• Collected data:
:::
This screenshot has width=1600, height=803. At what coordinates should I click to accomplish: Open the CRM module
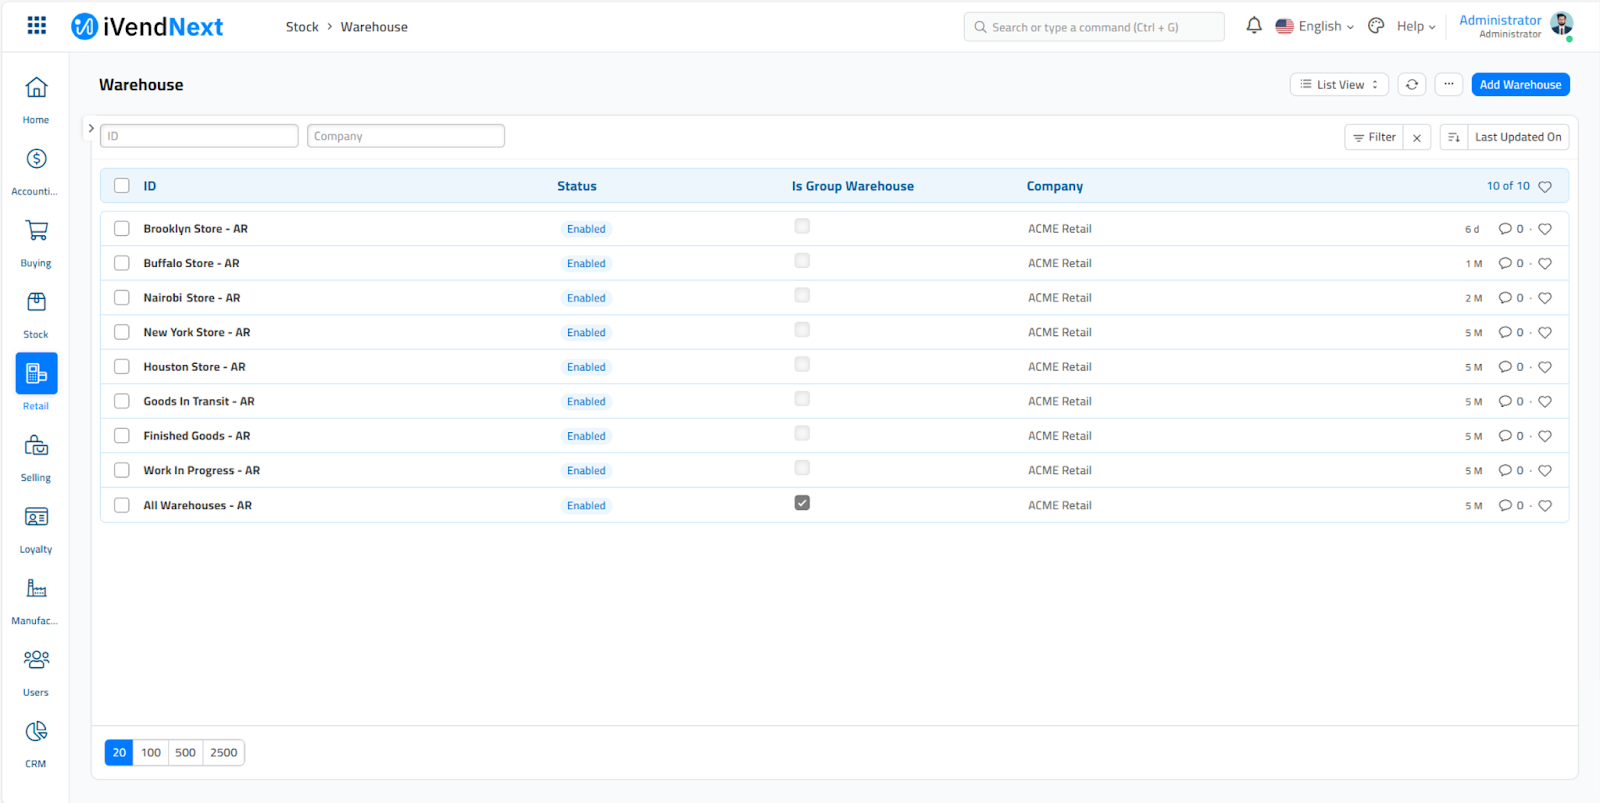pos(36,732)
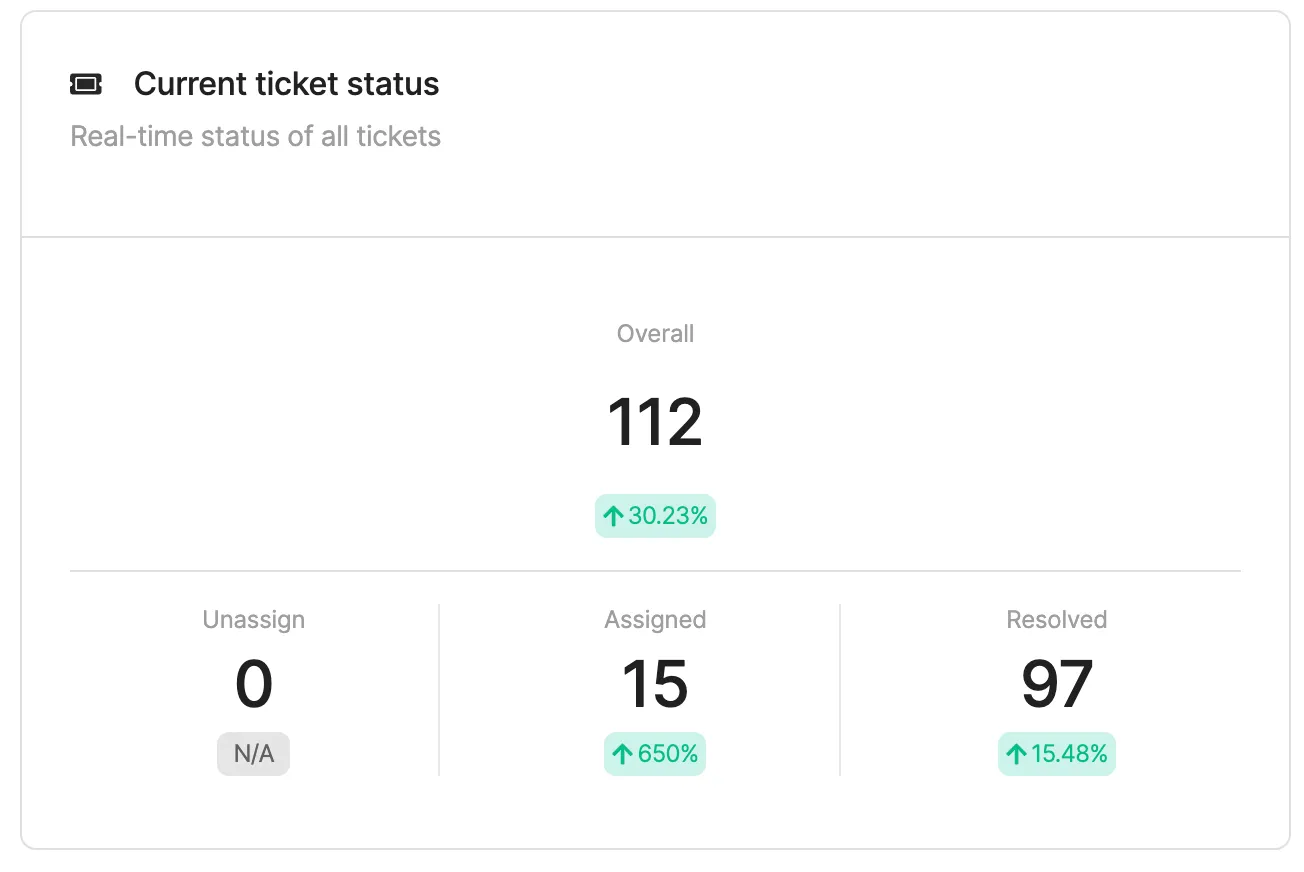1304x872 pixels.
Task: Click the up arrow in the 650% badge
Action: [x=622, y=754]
:::
• Requirement: Keeping the pictures out, output the records from above exactly and completely.

• Exercise answer:
This screenshot has width=1600, height=803. At what coordinates should I click to accomplish: Open the CRM module
pos(36,732)
1304x872 pixels.
Task: Click the up arrow in the 650% badge
Action: [x=622, y=754]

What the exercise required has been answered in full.